[Kutipan Bacaan]
● ● ●

Pembahasan Ujian PAI: A20 – No. 6 – Juni 2014

Akan dicari nilai dari \(E(|X–m|)\) \(E(|X–\mu |) = \int\limits_0^1 {\left| {X – \mu } \right|} f(x)dx\) \(E(|X–\mu |) = \int\limits_0^\mu {(\mu – x)2x} dx + \int\limits_\mu ^1 {(x – \mu )2x} dx\) \(E(|X–\mu |) = \int\limits_0^{\frac{2}{3}} {\left( {\frac{2}{3} – x} \right)2x} dx + \int\limits_{\frac{2}{3}}^1 {\left( {x – \frac{2}{3}} \right)2x} dx\) \(E(|X–\mu |) = \frac{8}{{81}} + \frac{8}{{81}} = \frac{{16}}{{81}}\)

● ● ●

(Catatan posisi target)

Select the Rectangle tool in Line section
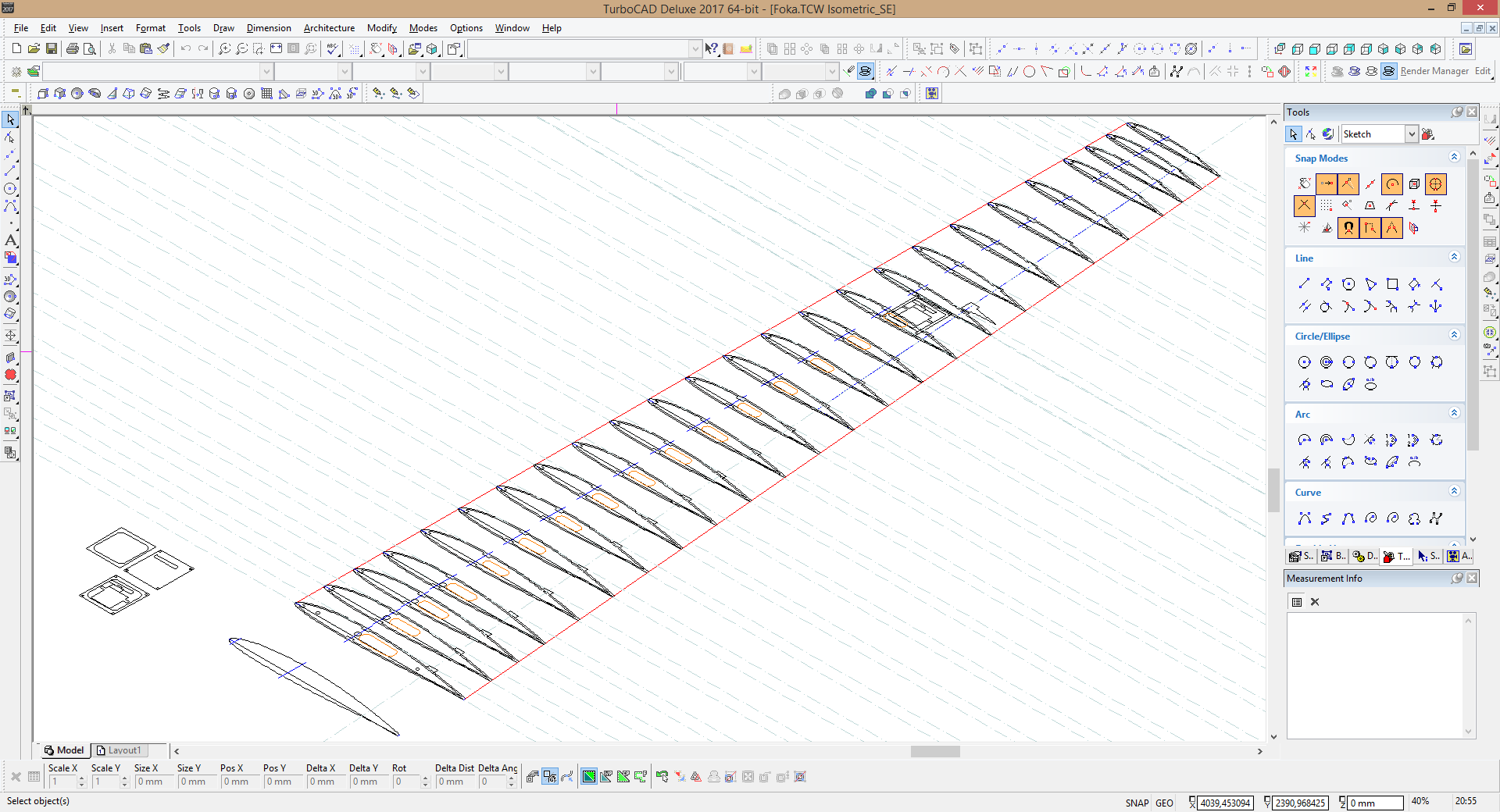This screenshot has width=1500, height=812. tap(1392, 284)
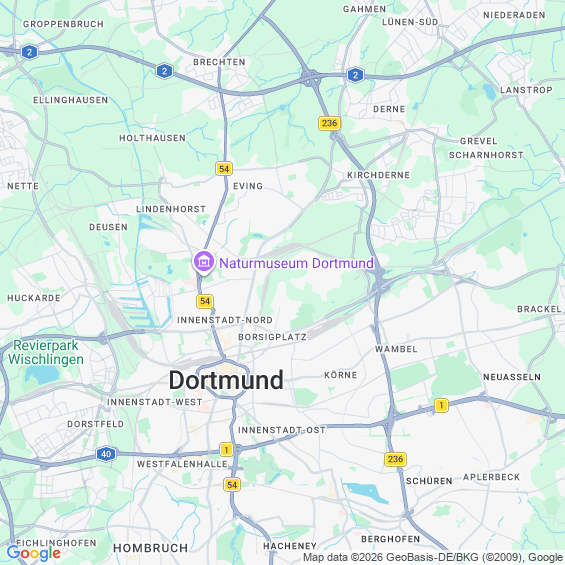Click the B236 road shield near Derne
The width and height of the screenshot is (565, 565).
tap(329, 123)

● ● ●

[Daftar Tugas]
A) Berapa nilai akhir E(|X–μ|) yang diperoleh dalam pembahasan ujian PAI?
B) Tolong lanjutkan pembahasan ujian PAI mulai dari bagian terakhirnya.

[Jawaban]
A) 16/81, yaitu hasil penjumlahan 8/81 dan 8/81.

B)
Karena sudah diketahui \(E(|X–\mu |) = \frac{{16}}{{81}}\) maka bisa didapatkan nilai
\(\frac{{E(|X–\mu |)}}{{Var(X)}} = \frac{{\frac{{16}}{{81}}}}{{\frac{1}{{18}}}} = \frac{{32}}{9}\)